= Santeri Ojala =

Finnish musician known for "Shreds" video parodies

Santeri Ojala (born 20 February 1975), also known as StSanders, is a Finnish media artist and rock guitarist known for uploading the "Shreds" series of parody videos to YouTube, starting in 2007. The videos went viral, collectively attracting 7 million views by early 2008. Ojala appeared on Jimmy Kimmel Live! to demonstrate his method. Later imitators developed the idea further to create the "X Shreds" meme.

Each "Shreds" video by Ojala was based on concert footage of a famous shred guitarist, with the original sound completely replaced by Ojala playing badly for humorous effect. Sound effects were added, and Ojala replaced singing and speech with nonsense vocalizations.

Ojala's videos were taken down from YouTube in 2008 for copyright infringement despite the obvious fair use defense as parody. He continued to host them on his StSanders website. One targeted musician, Steve Vai, praised Ojala's humor, while Slash was uncomfortable being parodied on the Jimmy Kimmel Live! show.

==Shreds==
The "Shreds" video idea came to Ojala as he was practicing on his electric guitar in front of his computer while watching a video by the American guitarist Steve Vai. Ojala discovered that it was fun to turn off the computer sound and replace it with his own imagination. On 11 April 2007, Ojala joined YouTube and began to upload his series of "Shred" videos. After eight months he was hosting 17 videos on his channel. The videos included parodies of Yngwie Malmsteen, Eric Clapton, Carlos Santana, Eddie Van Halen, Iron Maiden, Paco de Lucía and more. The video of Metallica was the first to go viral. Another popular video poked fun at Kiss performing "I Was Made for Lovin' You". Ojala told Guitar Player magazine in early 2008 that he selected his targets based on whether they were "great guitar players", and then he looked for "facial expressions and lots of showing off." His main tools were a "highly customized" Ibanez SA260 guitar, a Line 6 effects unit, and Adobe Audition editing software.

YouTube removed the videos at the beginning of February 2008. Ojala's account was banned after YouTube received three anonymous complaints of copyright infringement. Wired investigated the YouTube takedown and determined that it was likely Malmsteen who caused the removals. Ojala decided it would be too expensive to hire a lawyer and fight the decision. The videos continued to be available at Ojala's StSanders website and his MySpace page. Wired also provided a webhost for the videos at video.wired.com.

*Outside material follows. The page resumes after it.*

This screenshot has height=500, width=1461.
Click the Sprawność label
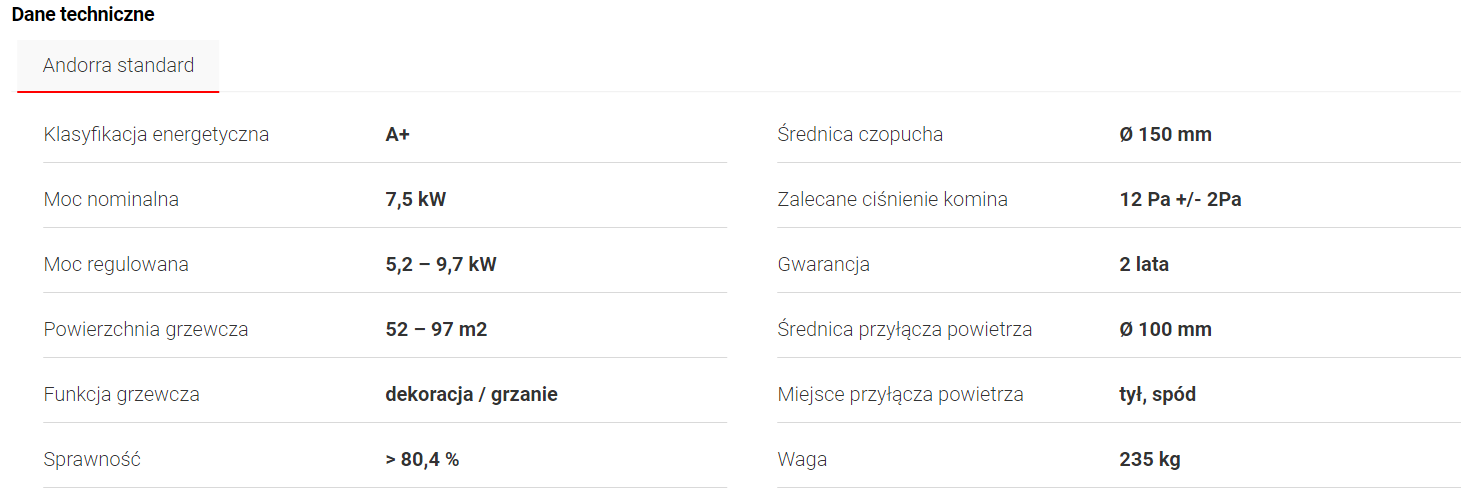coord(92,459)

The American comedian Jimmy Kimmel was a fan of the videos, and he asked Ojala to hurry to Los Angeles to appear on the next Jimmy Kimmel Live! show alongside Slash, the guitarist for Guns N' Roses, who was already a target for Ojala's satire. Live on the show, Slash appeared uncomfortable during Ojala's demonstration of the parody technique, interrupting him to show what an actual Slash guitar solo sounded like. Ojala said, however, that Slash praised his work backstage, after the show: "...he liked the video, he had no problem with it."

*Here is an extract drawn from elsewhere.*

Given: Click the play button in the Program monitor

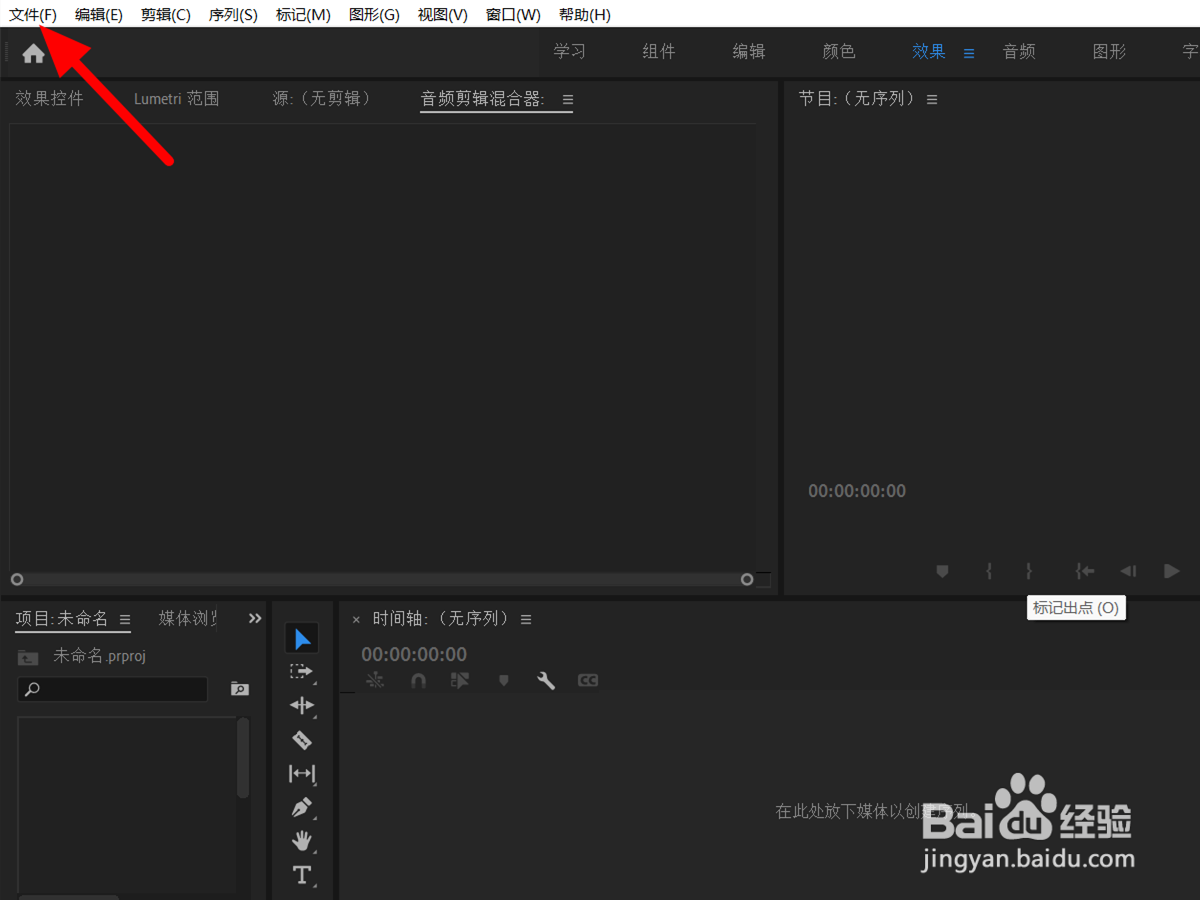Looking at the screenshot, I should 1171,571.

The humor of "Shreds" came from pairing the seriousness of the original performance and the overblown intensity of guitar solos with comically bad music. Part of the attraction of shred-type videos is that they are an example of cultural piracy, exploring the boundary between legal and illegal. Another attraction is the mockery of hypermasculinity. The replacement sound of the shred videos is usually strictly synchronized with the video; nothing is heard that is not a representation of something seen. In 2013, GQ magazine ranked "Shreds" as number 5 of the funniest 100 things on the internet.

===X Shreds memes===
Following Ojala's lead, other artists began making their own videos, collectively referred to as X Shreds. The first of these was a YouTube subcriber named Spiritswitchboard who parodied a total of five live performances by Creed, beginning in October 2007. Other media artists widened the scope to include any type of music and musician, for instance the American cellist Yo-Yo Ma performing "Air and Simple Gifts" at the first inauguration of Barack Obama in early 2009 was satirized by the YouTuber boilingsand. Inspired by Ojala's farcical treatment of Clapton, the Australian YouTuber allergonoise (Tom Mitchell) uploaded shred videos of Radiohead, Coldplay, Kings of Leon, Sigur Rós and others.

==Personal life==
Ojala was born in a small town in Finland on 20 February 1975. He learned to play piano and guitar. He moved to Tampere for school and work. He became a multimedia artist, creating sizable art installations outdoors using audio and video electronics. Ojala is currently employed as a computer graphics supervisor at Energia VFX, involved in the 3D modeling process used by feature films, television programs and video advertisements.